А если прозой, то спасибо Вам, что Вы есть и что я могу Вам верить. Всего Вам солнышкового, милая Галя! 19.09.80 г.Чита, Г.Головатый»
 Наши задушевные беседы возобновились. Геннадий Алексеевич даже попросил помочь с корректировкой рукописи его новой книжки и внимательно воспринимал каждое мое замечание к стихам, которые включил в нее. После под названием «Два мира в мире» книга выйдет в Москве. К сожалению, с массой ошибок.

Как-то он показал мне новую книжку своего друга - известного иркутского поэта Анатолия Кобенкова «Я однажды лежал на зеленой траве…» и предложил написать на нее рецензию. Стихи мне очень понравились. Но я никогда не писала рецензий на известных поэтов!
- А Вы начните просто, - предложил Головатый, - примерно так: «Однажды некий человек лежал на зеленой траве и придумал книжку, и назвал ее так…». Я воспользовалась этой подсказкой и рецензия получилась. Она была опубликована в «Комсомольце Забайкалья» и выслана автору.
С Анатолием Кобенковым, уже входящим в правление союза писателей России, я созвонилась, когда взялась за книжку воспоминаний о Головатом. Он сразу же согласился сказать свое слово в нашем сборнике и… не успел - ушел из жизни в сентябре 2006 года...
Любопытная деталь. В ходе обсуждения книжки Геннадий Алексеевич  обратил мое внимание на стихотворение, которое начиналось словами: «В детстве я книжку украл…»
- Нельзя такие стихи писать! – сказал он, - это безнравственно. Это как бы дает повод другим следовать примеру автора: «Поэту можно, а почему мне нельзя?!» Но красть нельзя никому, а если уж такое случилось, даже в детстве, лучше покаяться, и не выставлять это как доблесть!
- Геннадий Алексеевич, - сказала я, потупив очи, - а за мной тоже грех такой водится… Я в 16 лет украла книжку в библиотеке. Она очень маленькая, но так мне нравилась, что я не удержалась и взяла ее. Это… Ваша первая книжка! Та самая, что вышла в сборнике «Бригада» в 1965 году – «Когда солнце сгорает»…
Головатый сверкнул глазами:
- Что Вы говорите! Галя, я отпущу Вам этот грех, если Вы подарите мне  книжку – у меня не осталось ни одного экземпляра!
Как мне ни жаль было расставаться со сборничком, пришлось принести его автору. Так со штампом Быркинской поселковой библиотеки книжка и сохранилась в архиве писателя. 
 
*   *   *
Однажды пришла к Головатому после лекции о диссидентах, которую читал слушателям курсов повышения квалификации учителей завотделом пропаганды ОК КПСС. Поддавшись тону этого выступления, возбужденно начала рассказывать о Сахарове и Солженицыне, «представляющих идеологическую угрозу государству».
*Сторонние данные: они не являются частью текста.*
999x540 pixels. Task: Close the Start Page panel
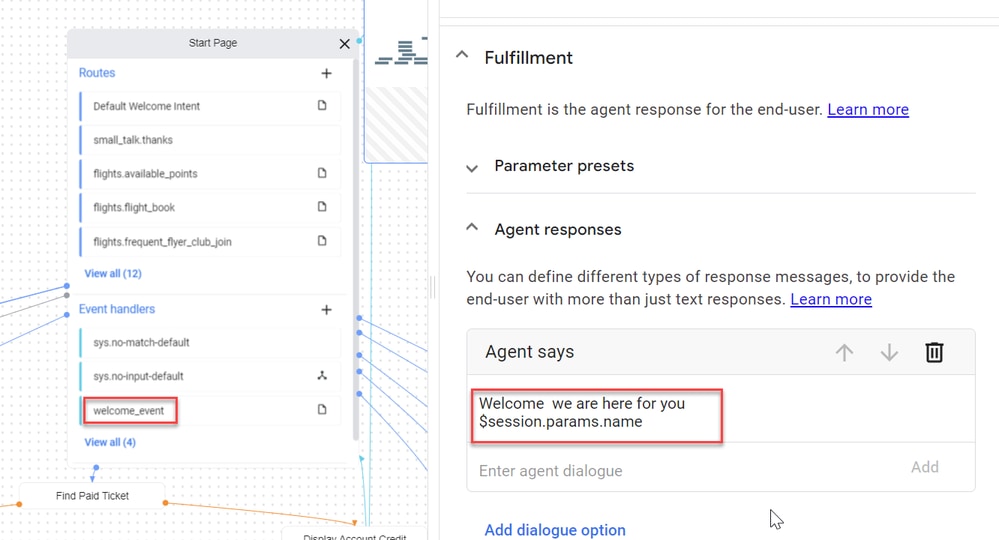tap(344, 44)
- А Вы, Галя, читали письмо Андрея Дмитриевича Сахарова? – спросил вдруг Головатый, - и вообще, кто-нибудь его видел, это письмо, за которое автору приписывают измену Родине?
Я онемела. Мы так любили свою страну, что ввести нас в заблуждение было легче легкого, и уж партийную информацию принимали на веру  слету. А ведь и Солженицына я не читала, да и где его можно прочесть? Книги изъяты из библиотек… Я покраснела: истина открылась вмиг, благодаря лишь простому головатовскому вопросу: «А Вы, читали?.."
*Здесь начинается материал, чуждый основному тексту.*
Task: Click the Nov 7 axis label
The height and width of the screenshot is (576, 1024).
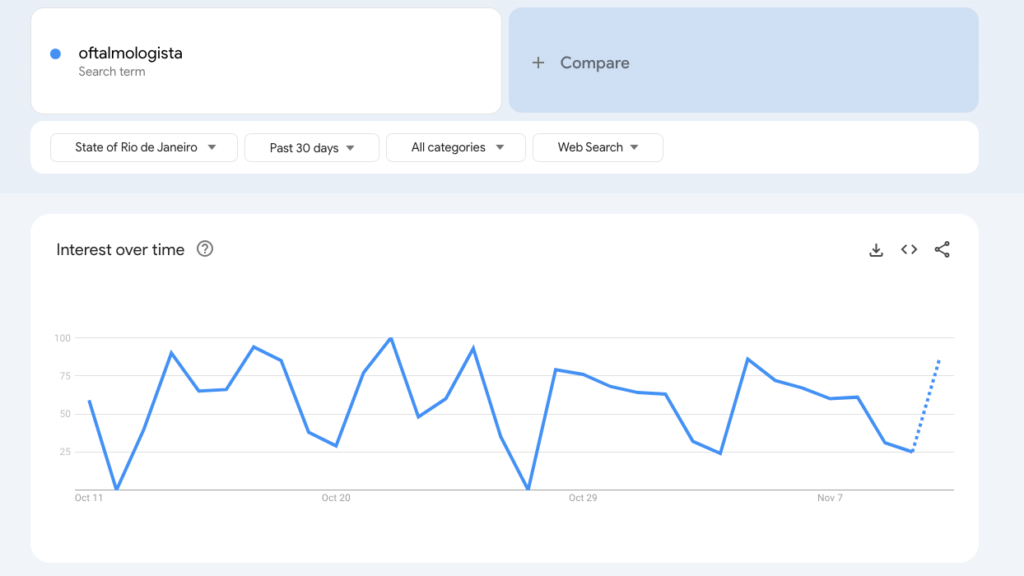Action: pyautogui.click(x=830, y=498)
Обсуждали мы и дальнейшие планы на жизнь. Хоть не очень сладко мне жилось в то время, покидать Забайкалье я боялась, а он уже был решительно настроен на переезд и рассматривал все возможные варианты, встречался с разными людьми. При этом случалось всякое, однажды претенденты на квартиру обманули его – взяв залог, исчезли…
Еще он мечтал отправиться в путешествие через всю Сибирь и Урал до Крыма на своем «Запорожце» и усиленно подбирал для этого попутчика-водителя. Кажется, в этом качестве рассматривался начинающий тогда поэт из Могзона Виктор Коврижник, с которым через несколько лет мы будем работать в «Комсомольце Забайкалья», теперь он - член Союза писателей России.
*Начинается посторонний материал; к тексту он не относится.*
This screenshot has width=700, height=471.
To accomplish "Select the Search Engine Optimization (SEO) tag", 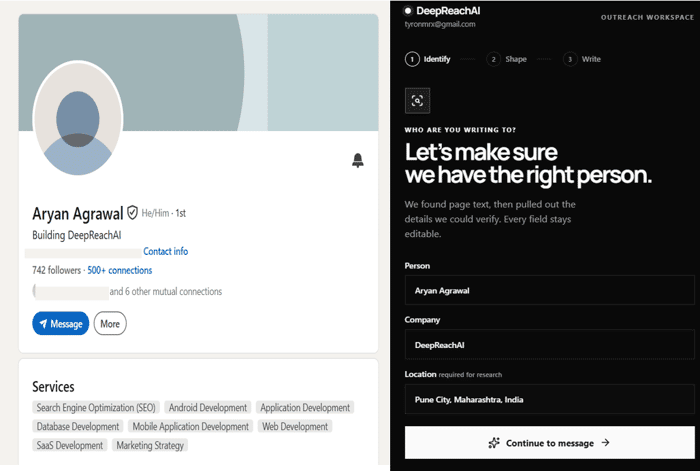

Путешественником Геннадий Алексеевич был заядлым, но данному проекту  сбыться не удалось – уж очень он казался всем  авантюрным и потому нереальным. Сейчас, когда инвалиды активно колесят по миру, осваивают экстремальные виды спорта, вплоть до альпинизма, я понимаю, что первые шаги к этому были сделаны такими людьми, как  Головатый.
В один из летних дней я застала у него невысокого худощавого мужчину, назвавшегося Степаном Чернецким. Это был давний, еще с Зилово, знакомый Геннадия Алексеевича - журналист. Как оказалось, он недавно устроился на работу в новую газету, которая открылась в Могойтуйском районе, и уже получил там квартиру. Газета называлась «Восход». У Головатого загорелись глаза: «а не попробовать ли Вам, Галя, себя в новом деле? Может быть, это Ваш шанс!»

     *  *  *
Не раздумывая, я отправилась в Могойтуй. Поразительно быстро мы нашли общий язык с редактором газеты, ныне достаточно известным в нашем крае журналистом Александром Викторовичем Пичуевым, - можно сказать, с колес, на свой страх и риск он взял меня на работу завотделом писем.
Редакция находилась в здании районного нарсуда, и жить мне продолжительное время пришлось в… КПЗ, да-да, - в камере предварительного заключения. Мне объяснили, что в этом нет ничего страшного, пожить там поначалу (до получения квартиры) пришлось практически всем сотрудникам редакции. И даже! - восклицали мои новые коллеги, - известный корреспондент ТАСС Леонид Фадеев останавливался здесь. А если брать по большому счету, ёрничали журналисты, то ведь вся партийная печать, начиная с ленинской «Искры», не миновала застенков.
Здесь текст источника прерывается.